Policing MLB Culture Is Stifling Fan Growth

Los Angeles Dodgers’ Yasiel Puig, right, shoved San Francisco Giants catcher Nick Hundley after Hundley had words for Puig, who showed too much emotion for the Giants’ liking. (AP Photo/Mark J. Terrill)

The sirens still blare, even in 2018.

They have for years and decades. Major League Baseball’s policing culture festers within the sport, sapping too much of the game’s natural emotion, personality and fun with every ridiculously issued citation. And it robs baseball of simple things that could help grow a sport that is bleeding fans they desperately need to cultivate and retain.

The San Francisco Giants, a team that for too long has taken it upon itself to be the MLB Police Department’s out-of-touch commissioner, gave the latest ticket to Yasiel Puig, the Los Angeles Dodgers’ at-times-enigmatic right fielder, on Tuesday night.

Puig’s offense: slapping his bat in frustration after fouling off a pitch. That was it, and similar to the previous evening when Giants ace Madison Bumgarner, long a loyal MLB policeman, shot Puig a glare for the same action.

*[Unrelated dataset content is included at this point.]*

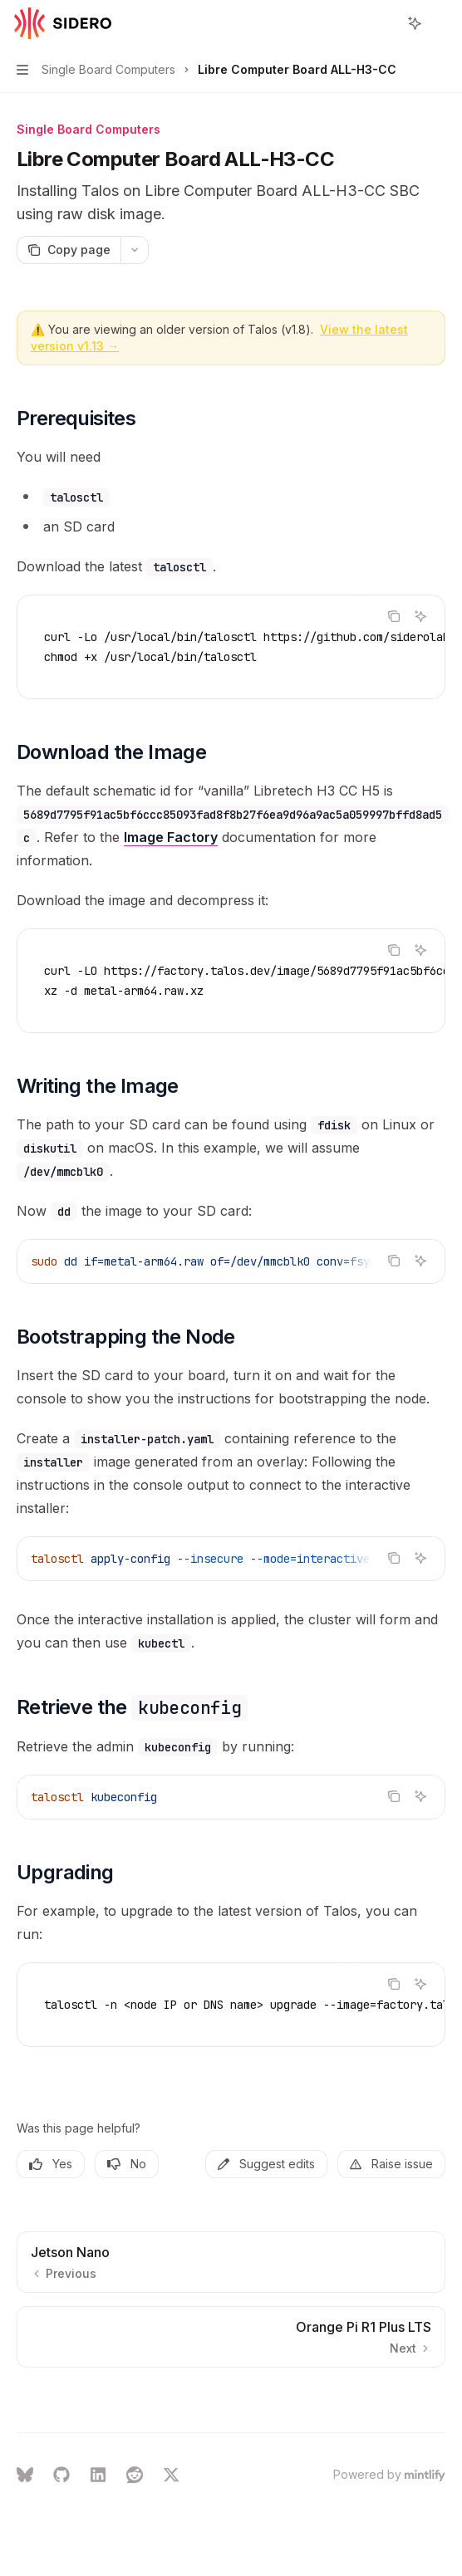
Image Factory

Think what you must of Puig, but the fact is he’s been a good player – 127 career OPS+ – uninhibited by traditional baseball norms that say the robotic disposition is the only acceptable way to conduct oneself. And that rankles his team’s biggest rival.

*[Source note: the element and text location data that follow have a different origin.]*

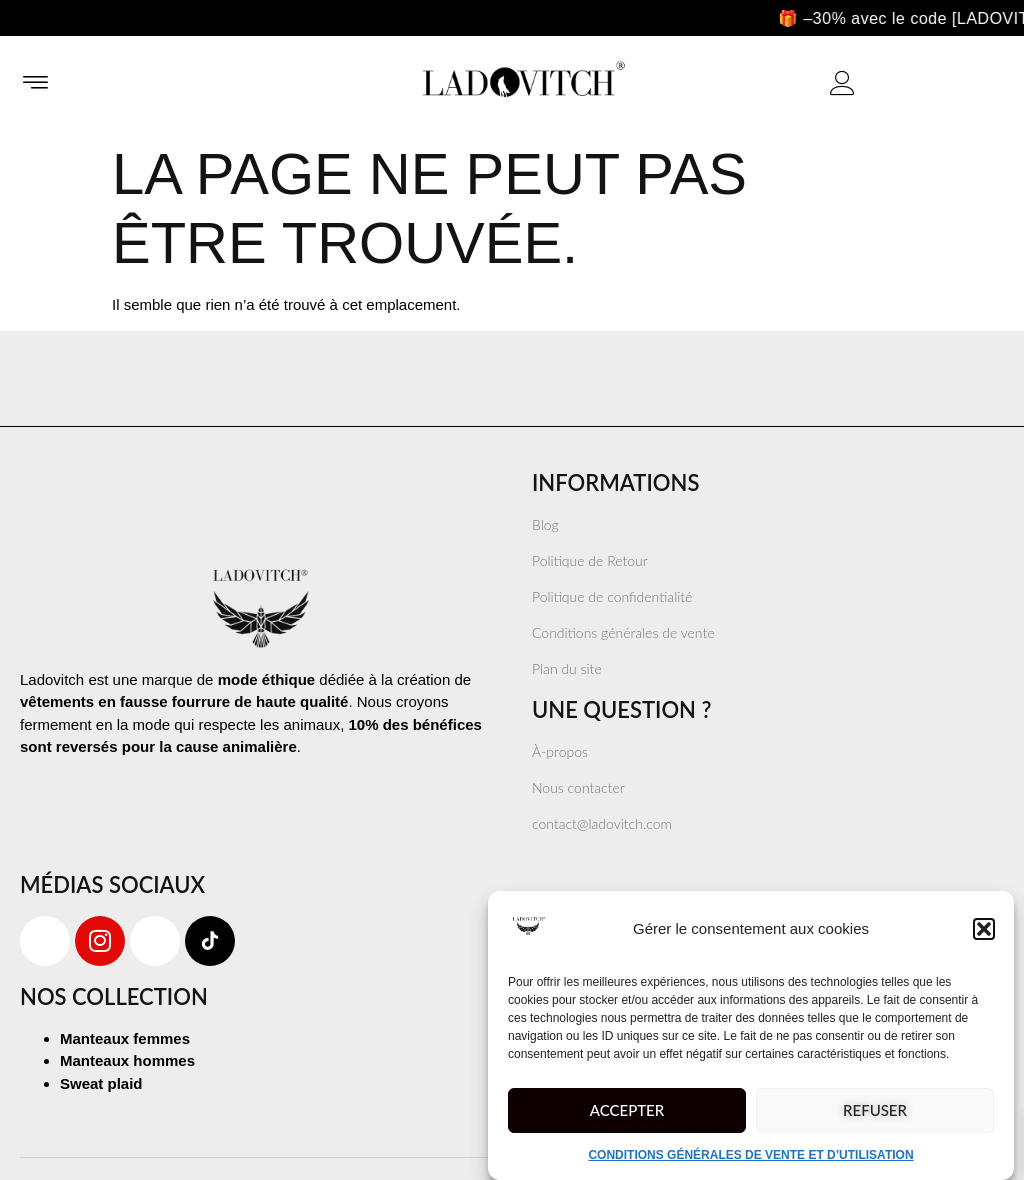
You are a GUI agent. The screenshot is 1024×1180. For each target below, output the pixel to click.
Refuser (875, 1110)
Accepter (627, 1110)
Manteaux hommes (127, 1060)
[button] (984, 929)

So Giants catcher Nick Hundley had some words from Puig. Puig had some for him, along with a shove and a slap to the helmet. Benches cleared, and so on and so on. It was stupid the cause to the effect.

Then again, plenty who don’t subdue their emotion have felt the Giants’ heat, sometimes even at lukewarm temps. Back in 2009, slugger Prince Fielder, then with the Milwaukee Brewers, hit a walk-off home run against the Giants and led his crew in an explosion celebration that had people who don’t even watch baseball discussing it. It was one of the most memorable regular season home run celebrations ever.

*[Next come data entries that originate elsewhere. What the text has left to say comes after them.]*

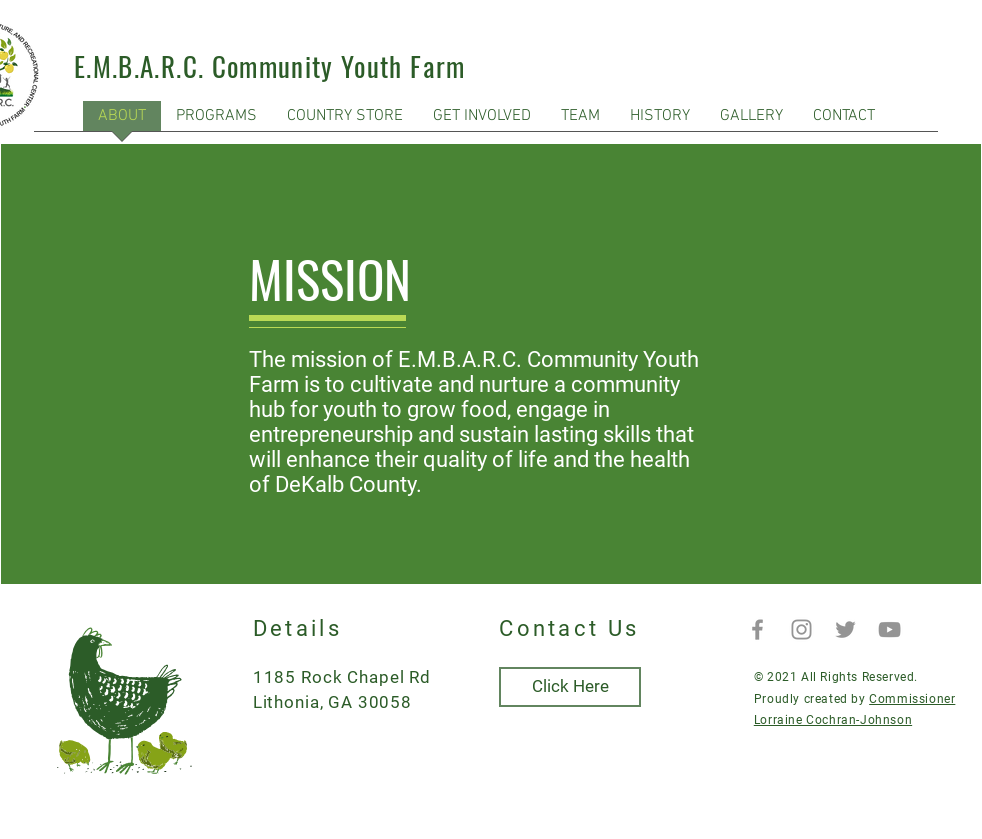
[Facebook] (757, 629)
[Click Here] (570, 687)
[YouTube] (889, 629)
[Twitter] (845, 629)
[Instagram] (801, 629)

Yet plenty of people – players, some old-school fans and writers – called it “disrespectful.” And the next year, the Giants proved how they felt about it during their first spring training game against Milwaukee, using Barry Zito’s “fast” ball to plunk Fielder, who said he knew it was coming because of how the game is policed. It was another example of the Giants anointing themselves law enforcement for the game’s culture.

The Giants aren’t the only team doing this. Teams and players across baseball do it, like Brian McCann, the uptight catcher with a reputation for wanting to teach other players about how they should conduct themselves – in his eyes. It’s exactly the reason Chicago Cubs rookie David Bote felt the crazy need to apologize if he offended anyone in the almost immediate aftermath of his walk-off grand slam joy earlier this week, because he was afraid of getting a play-the-game-the-right-way citation.

But here’s the thing: no kids are taking to the asphalt, sandlots or manicured fields in their neighborhoods and imitating McCann or Hundley. They imitate Puig, Fielder, Bote (in Chicago at least), Bryce Harper, David Ortiz, Jose Bautista – those who play the game with flair, joy and character.

With each of their highlights comes an imitation, and with each imitation, a young baseball fan that MLB so desperately needs.

While there are some positive trends when it comes to things like millennials supporting the game and increasing participation rates, MLB still has significant problems when it comes to distributing their product, marketing their stars and attracting a younger, more diverse fan base.

Baseball blackouts and viewing restrictions for streaming games – a great way to expand the game for younger audiences – are rampant, and in the game’s second-largest television market and home of one of last October’s Word Series participants – Los Angeles – the overwhelming majority of households can’t watch the Dodgers because of an inept television deal that only benefits the franchise’s bottom line, netting Dodgers ownership more than $8 billion over a quarter of a century and helping them field one of the most expensive teams in baseball.

Then there is the fact that many of the baseball’s stars, including Los Angeles Angels all-everything Mike Trout, would go unrecognized in most North American shopping malls. Add that to the game struggling to diversify its fandom and fledgling attendance this season – in person and on television – and one can reasonably figure the game cannot afford to alienate potential fans who are looking for characters and personalities to latch onto.

The NFL has been unflatteringly labeled the No Fun League, but last year it realized this kind of policing of the NFL’s individuality had gone too far.

“We saw a lot of interest in liberalizing and allowing the players a little more freedom to be able to express their joy, their individuality and, frankly, celebrate the game,” NFL Commissioner Roger Goodell said at the time.

Baseball and its archaic policing system should take notice. If they don’t, neither will potential future fans.